The underlying driver in both cases is technology tearing through the world and reforming society into novel configurations.  The anarcho-fascist Marinetti wanted to tear down institutions, but one may argue that he was simply reacting to the fact that technology was already reshaping society.  Here of course, the analogy between the two movements becomes tenuous because there is of course no fascism in modern America. (Let’s not talk about Nick Land right now, ok?)  Americans today aren’t shelled shocked into a fascist response after seeing traditional ways of life torn to shreds by modern systems.  

Brooklyn Bridge by Joseph Stella (1919)

In his own era, prior to WWI, Marinetti openly called for war as “the world’s only hygiene.”  And he went and served in war zones on multiple occasions in his life. But even the fiery and bellicose Italian must have been impacted by the carnage of that first Great War.  In his 1921 Tactilism manifesto, we see The Futurist focused more on fusion and the destruction of barriers that keep people separated.

Armored Train in Action by Gino Severini (1915)

From our own stance, we can see not only the devastation of wars throughout the previous century, but also the soul crushing isolation that modernity has imposed on society and which sowed the seeds of postmodernism.  The meetup is a modern response to this dilemma, bringing affinity groups together to escape the loneliness of their barren apartments.
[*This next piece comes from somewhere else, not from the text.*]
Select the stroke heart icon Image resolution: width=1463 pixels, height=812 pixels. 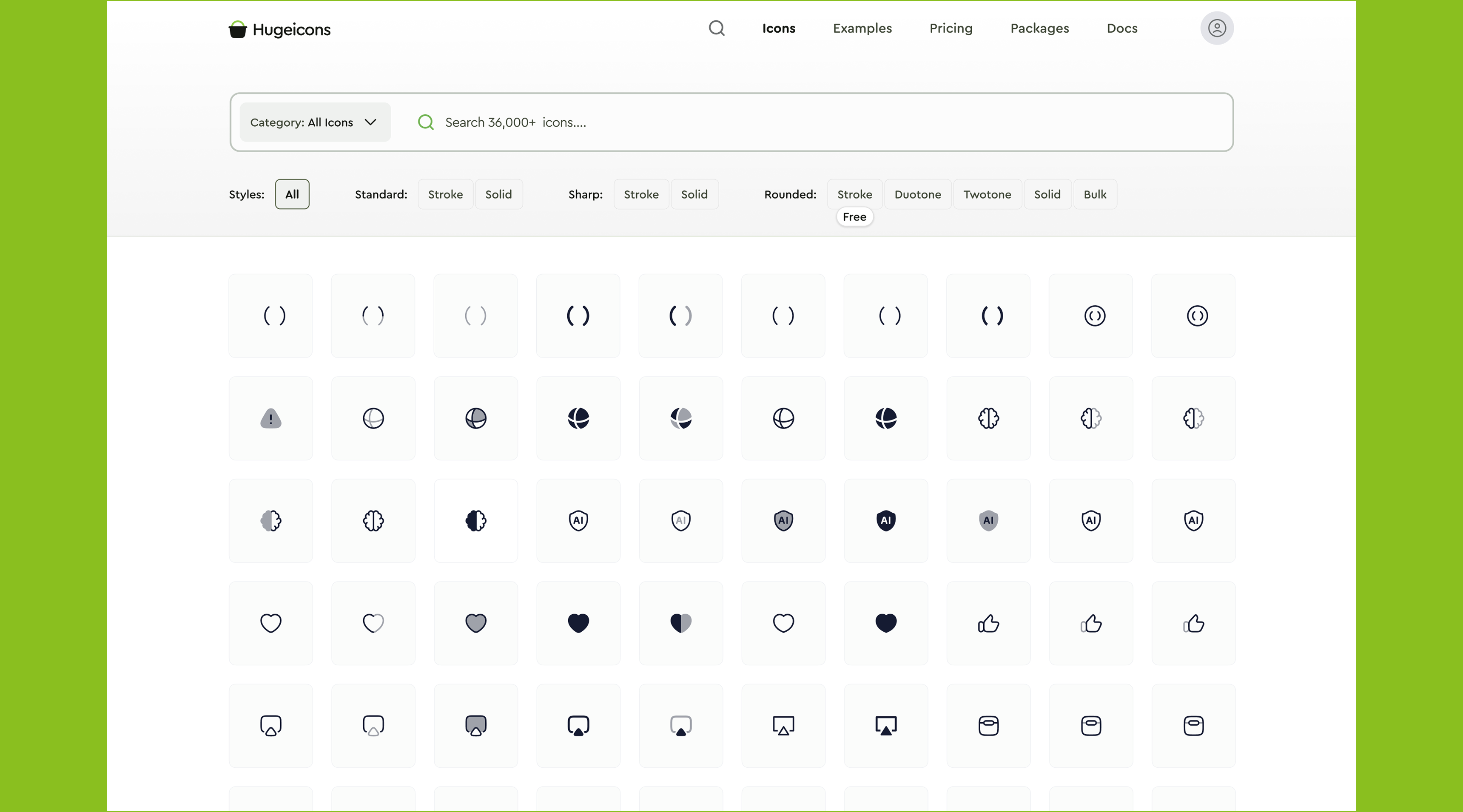tap(270, 623)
Depending on how schizophrenic you are, it’s easy to see countless parallels between the two futurist movements.  Futurist architects in 1912 designed skyscrapers that were impossible to build with the materials of the time. Today, we have the ethereum network.

Antonio Sant’Elia, New City: Tenement Building  1914.

Each era presents an array of tensions between opposing forces.  The tension between the dynamism of the Futurists and the stasis of the Cubists left Picasso in the popular imagination but relegated Balla to the art students.  Today a battle rages for attention control as even narrative breaks down and micro-slices of consciousness are squabbled over between corporate algorithms and memetic infections.

Velocity Of An Automobile by Giacomo Balla (1913)

One take away from this is that futurists have a role to play in society separate from the technologists.  Technology inevitably destroys pre-existing patterns of human behavior. Humans are thrown off balance by this.  If we prefer not to charge madly into war as Marinetti and his cohort did, then perhaps we can contribute integration services. We might help our fellow humans make sense of and adapt to the current disruptions that we all face, as well as the coming changes.